■ **Trecho fornecido**
^^^^

A notícia boa: o governo tem um plano de navegação. A má: o nível de dúvidas quanto à capacidade de viabilizá-lo ainda é muito alto

Por Leonardo Barreto
Atualizado em 30 jul 2020, 19h09 - Publicado em 14 fev 2020, 12h00

Por Leonardo Barreto

O governo enviou na última semana uma significativa mensagem de abertura do ano legislativo ao Congresso Nacional. Não é exagero afirmar que o texto equivale a uma “certidão de nascimento, pois contém narrativa lógica, escolha de prioridades e comprometimento com os princípios do liberalismo econômico”.

A leitura atenta da mensagem permite uma visão de como o governo pensa seus conteúdos e estratégia. Prioriza a reforma do ambiente de negócios em detrimento do investimento direto, vê no repasse de ativos à iniciativa privada o passo chave para o desenvolvimento, mantém uma distância regulamentar do Legislativo, vê na adesão à OCDE e alinhamento às nações ricas uma forma de acelerar e garantir reformas institucionais e busca deixar temas de valores de fora das prioridades, concentrando sua atenção na retomada do crescimento.

^^^^

■ **Listagem fornecida**
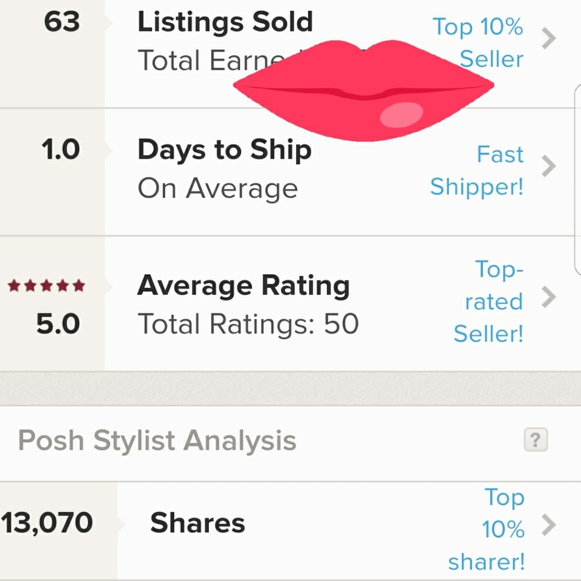Click the 13,070 shares count
The image size is (581, 581).
click(x=47, y=523)
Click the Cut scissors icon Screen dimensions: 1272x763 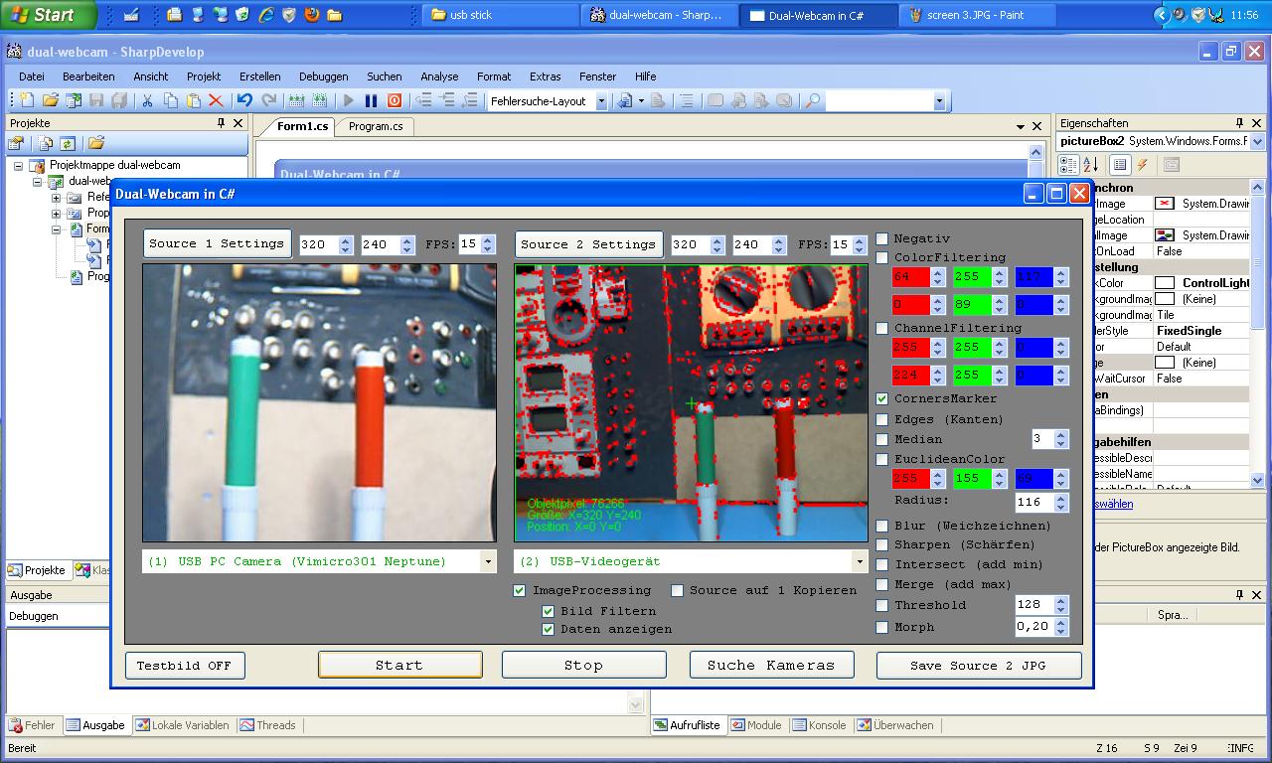(x=147, y=100)
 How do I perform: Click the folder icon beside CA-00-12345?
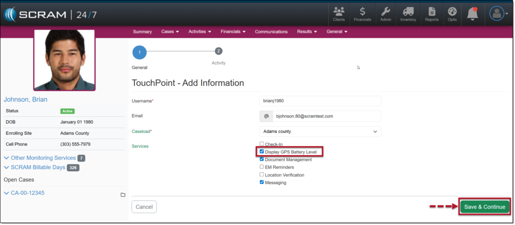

^^^^

■ **Exercício 1**
No artigo sobre a mensagem do governo ao Congresso, por que se diz que não é exagero comparar essa mensagem a uma "certidão de nascimento"? Responda em até três frases.
■ **Exercício 2**
Prossiga com o artigo sobre a mensagem do governo ao Congresso a partir da última frase apresentada.

■ **Resposta escrita 1**
Porque a mensagem contém uma narrativa lógica, faz uma escolha de prioridades e mostra comprometimento com os princípios do liberalismo econômico.

■ **Resposta escrita 2**
Teoria e prática

No papel, o plano é coerente e traduz um planejamento de curto, médio e longo prazos (prevê investimentos da ordem U$ 900 bilhões nos próximos 30 anos apenas ligados aos programas de privatização e concessões), servindo de guia para entender a natureza do governo. Mas, qual a viabilidade do plano?

Há três questões de fundo que precisam ser consideradas para responder essa pergunta. Até onde o presidente Jair Bolsonaro realmente é liberal? Está disposto a gastar recursos políticos – como fez na aprovação da Previdência – para abrir caminho para a privatização da Eletrobras e outras estatais, por exemplo?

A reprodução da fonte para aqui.